Gérald Darmanin, Jean Castex et Éric Dupond-Moretti, le 25 juillet 2020
Gérald Darmanin, Jean Castex et Éric Dupond-Moretti, le 25 juillet 2020
Crédit : YANN COATSALIOU / AFP
Marie-Pierre Haddad

Darmanin contre Dupond-Moretti. Un mot a suffi à provoquer de la friture sur la ligne entre les ministres de l'Intérieur et de la Justice. Depuis plusieurs semaines, les deux poids lourds du gouvernement se répondent sur l'emploi du mot "ensauvagement", laissant Castex jouer les arbitres

Un bras de fer suspendu pour l'instant à une phrase dont le ténor du barreau a le secret : "Est-ce que vous voulez que je récidive franchement ?"

DONNÉES BRUTES -

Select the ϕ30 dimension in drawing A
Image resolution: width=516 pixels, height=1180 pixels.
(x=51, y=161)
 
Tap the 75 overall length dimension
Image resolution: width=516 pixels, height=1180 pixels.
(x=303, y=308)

TRAVAIL À FAIRE -
- A) Relevez tous les noms de personnes qui apparaissent dans l'extrait choisi, légende et mentions de crédit comprises.
- B) Répondez brièvement à ces questions sur l'extrait choisi.
(i) Quel mot est au cœur du désaccord entre les deux ministres ?
(ii) Quel rôle Castex est-il amené à jouer ?
(iii) Quels ministères sont nommés dans l'extrait ?
- C) Poursuivez l'extrait choisi sur le désaccord entre Darmanin et Dupond-Moretti à partir de sa dernière phrase.
On peut se passer des enregistrements pour ce travail.

RÉPONSES -
- A) Gérald Darmanin, Jean Castex, Éric Dupond-Moretti, Yann Coatsaliou, Marie-Pierre Haddad

- B)
(i) Le mot « ensauvagement ».
(ii) Celui d'arbitre.
(iii) L'Intérieur et la Justice.

- C)
Devant les journalistes, le Premier ministre veut "fermez le ban". "Il n'y a aucune polémique. Le vrai sujet, en revanche, c'est bien celui de mobiliser face à la montée des violences et de l'insécurité, a-t-il déclaré. La question n'est pas les mots qu'on emploie pour qualifier le phénomène, mais les actions que l'on met et que l'on va mettre en place pour y faire face". Invité ce jeudi 3 septembre à l'antenne de RTL, Jean Castex a botté en touche sur les tensions qui minent son gouvernement. "Je ne suis pas ici dans les fonctions qui sont les miennes pour trancher des débats sémantiques", a-t-il déclaré.

1. Que s'est-il passé à Grenoble ?

Pourtant, c'est bien le mot "ensauvagement" qui cause ses premières tensions au sein d'un gouvernement entré en fonction le 6 juillet dernier. Tout a commencé à Grenoble. Le 26 août dernier, une opération de police a eu lieu dans un quartier de la ville, après la diffusion de deux vidéos sur les réseaux sociaux. On y voit des hommes encagoulés et lourdement armés sur un point de vente.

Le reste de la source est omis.